Established cell lines derived from newborn livers of c 14CoS c 14CoS and c ch c ch mice have been shown to be genetically resistant ( 14CoS 14CoS cells) or susceptible ( ch ch cells) to menadione toxicity. These differences are due in part to relatively higher levels of reduced glutathione (GSH) and NAD(P)H:menadione oxidoreductase (NMO1) activity in the 14CoS 14CoS cells. The indolic membrane-stabilizing antioxidant 5,10-dihydroindeno[1,2− b]indole (DHII) was shown previously to protect against various hepatotoxicants in vivo and in primary rat hepatocytes. This report describes how the 14CoS 14CoS and ch ch cell lines provide a valuable experimental system to distinguish the mechanism of chemoprotection by DHII from menadione toxicity.
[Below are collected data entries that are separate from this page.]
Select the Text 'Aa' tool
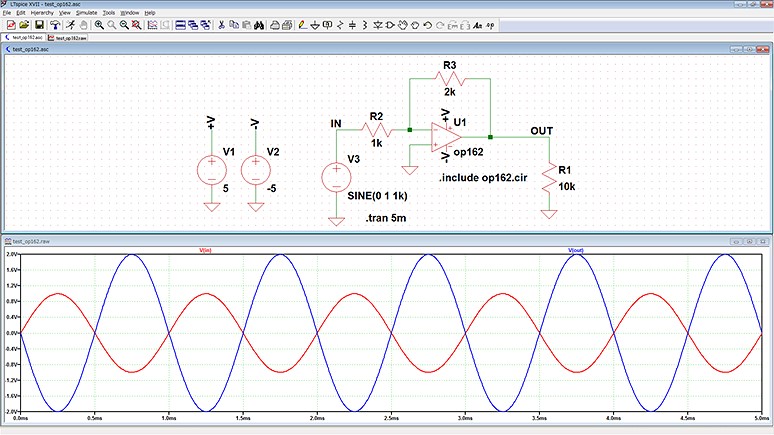Image resolution: width=774 pixels, height=435 pixels. point(477,24)
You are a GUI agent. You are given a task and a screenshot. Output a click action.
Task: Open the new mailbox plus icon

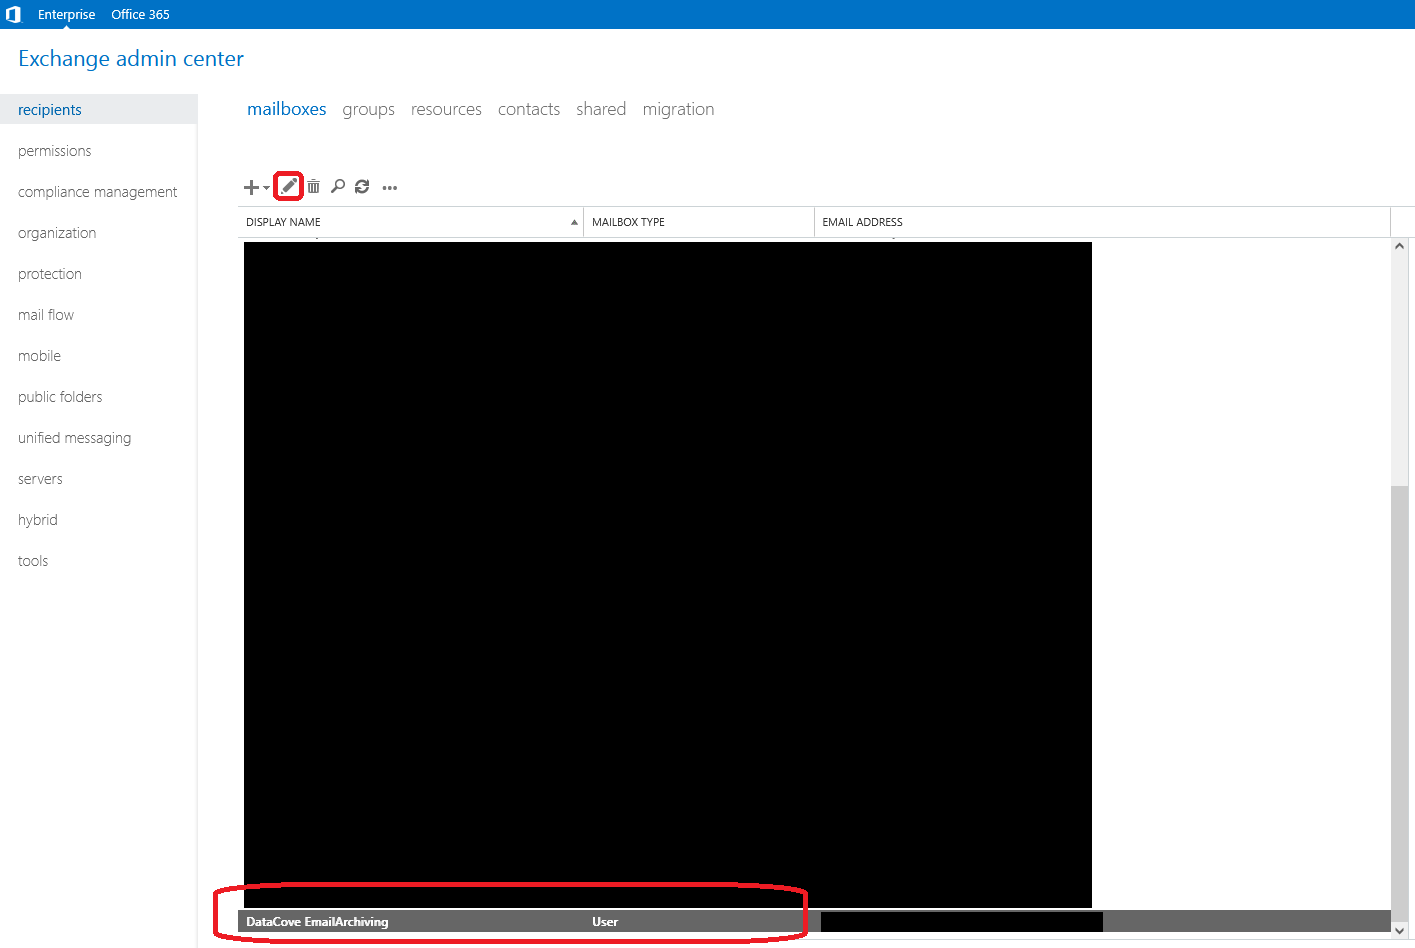[248, 186]

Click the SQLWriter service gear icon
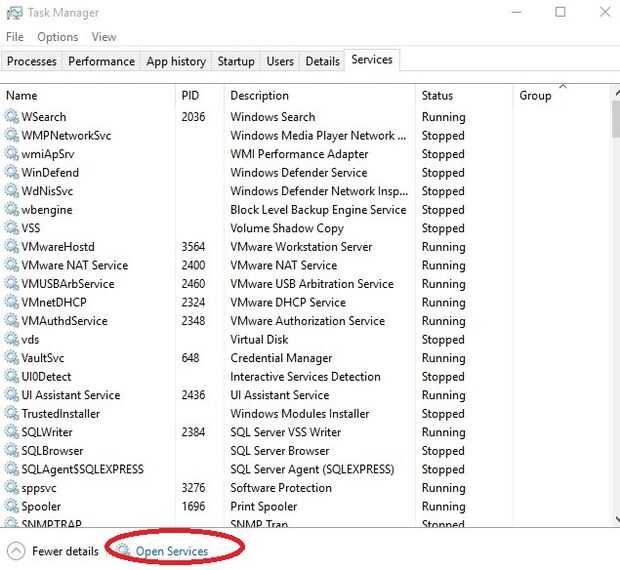click(x=12, y=432)
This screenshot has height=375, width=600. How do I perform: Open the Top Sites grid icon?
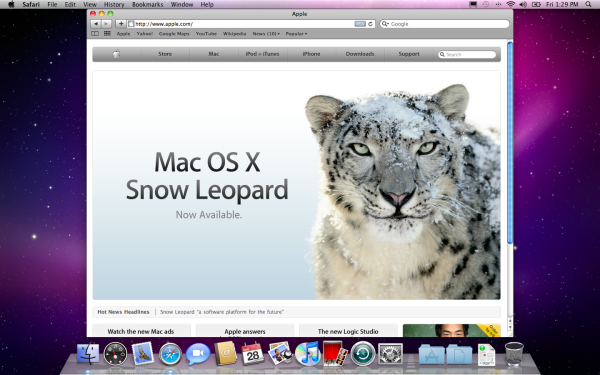click(107, 34)
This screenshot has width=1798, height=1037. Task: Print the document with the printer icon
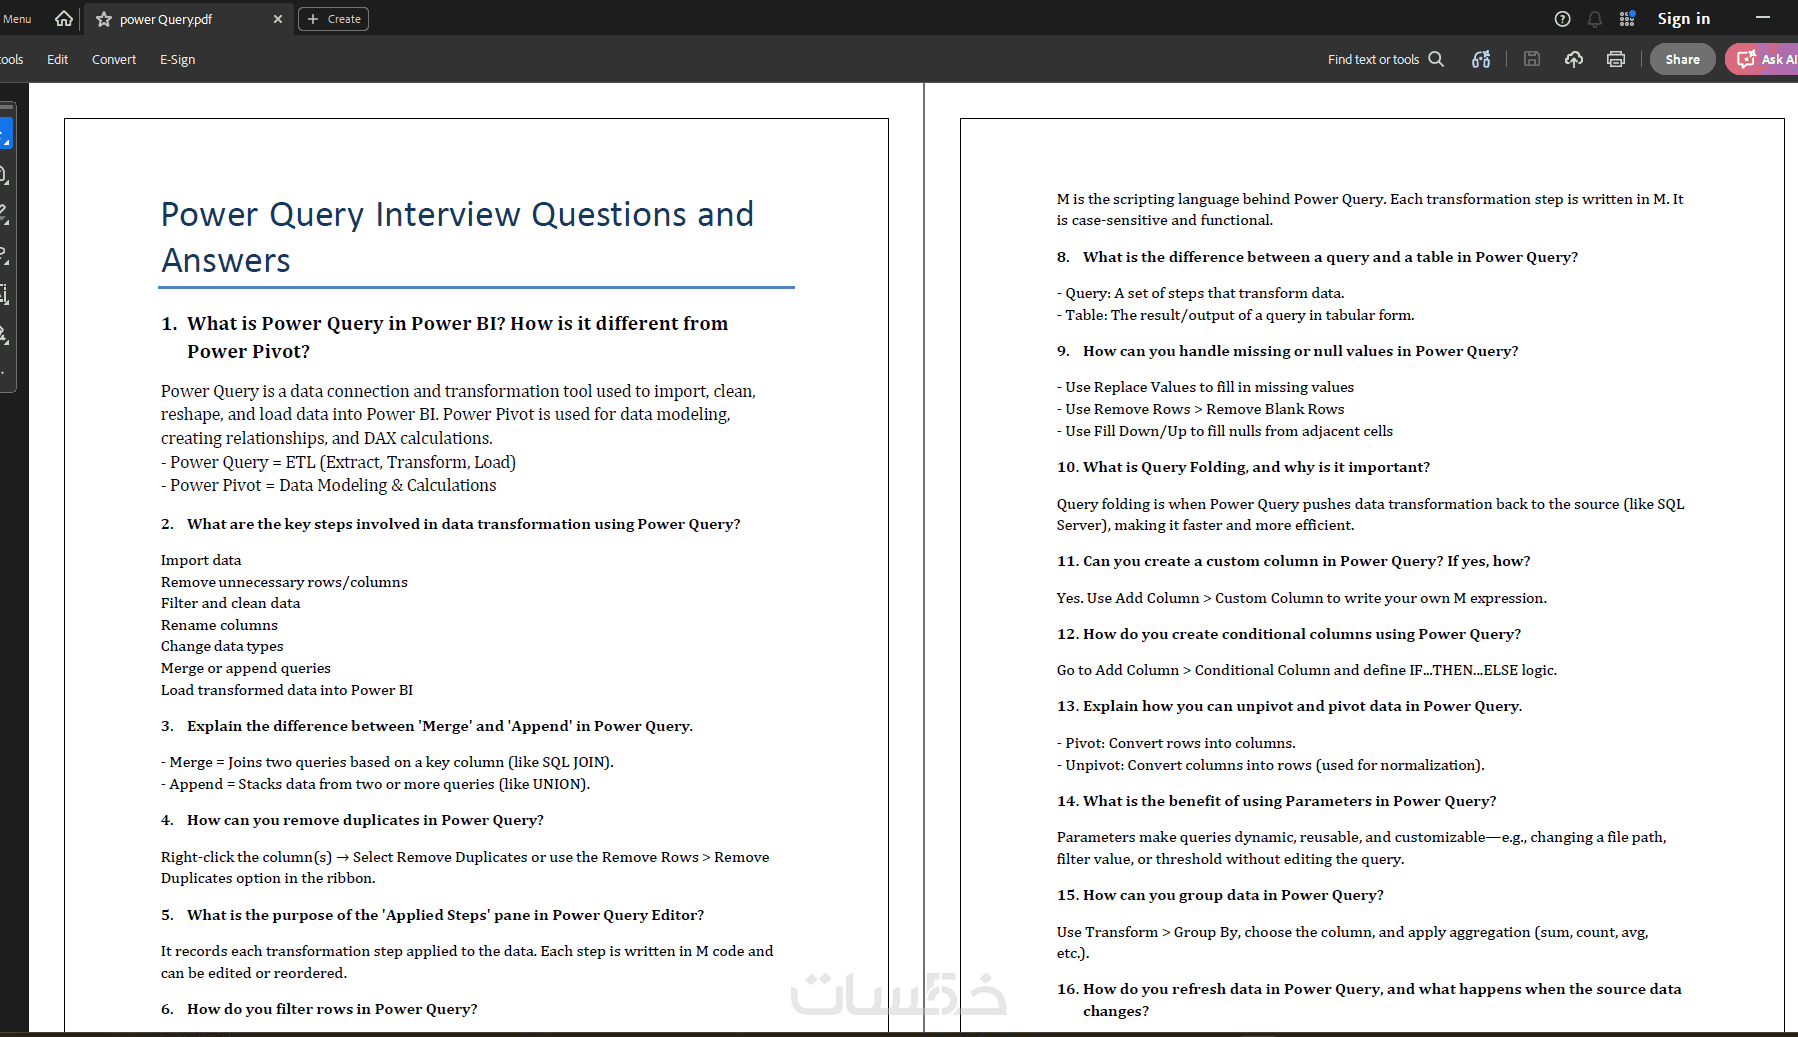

The addition of 25μM DHII produced a time-dependent decrease in menadione-mediated cell death in 14CoS 14CoS cells, with little effect on ch ch cell viability. The maximum protective effect occurred at 24 hr, although the concentration of DHII remained constant for 48 hr. The protective effect of DHII correlated with enhanced glutathione levels (234% increase at 24 hr), as well as induction of four enzymes involved in the detoxification and excretion of menadione: NAD(P)H:menadione oxidoreductase (NMO1, quinone reductase), glutathione reductase, glutathione transferase (GST1A1), and UDP glucuronosyltransferase (UGT1 ∗06), with 24-hr maximum induction of 707, 201, 171 and 198%, respectively. Other biotransformation enzymes not directly involved in menadione metabolism (glutathione peroxidase, cytochromes P4501A1 and P4501A2, copper-, zinc-dependent Superoxide dismutase, and NADPH cytochrome c oxidoreductase) were not induced by DHII. Menadione-stimulated Superoxide production was inhibited 50% by DHII only in 14CoS 14CoS cells, and the inhibition required 24-hr preincubation. Pretreatment with DHII also protected both cell types against the menadione-mediated depletion of GSH, and the increase in percent (oxidized glutathione GSSG), an indicator of oxidative stress. These results suggest that DHII does not protect against menadione toxicity by virtue of its antioxidant or membrane-stabilizing properties. Rather, it acts by inducing a protective enzyme profile that mitigates redox cycling and facilitates excretion of menadione.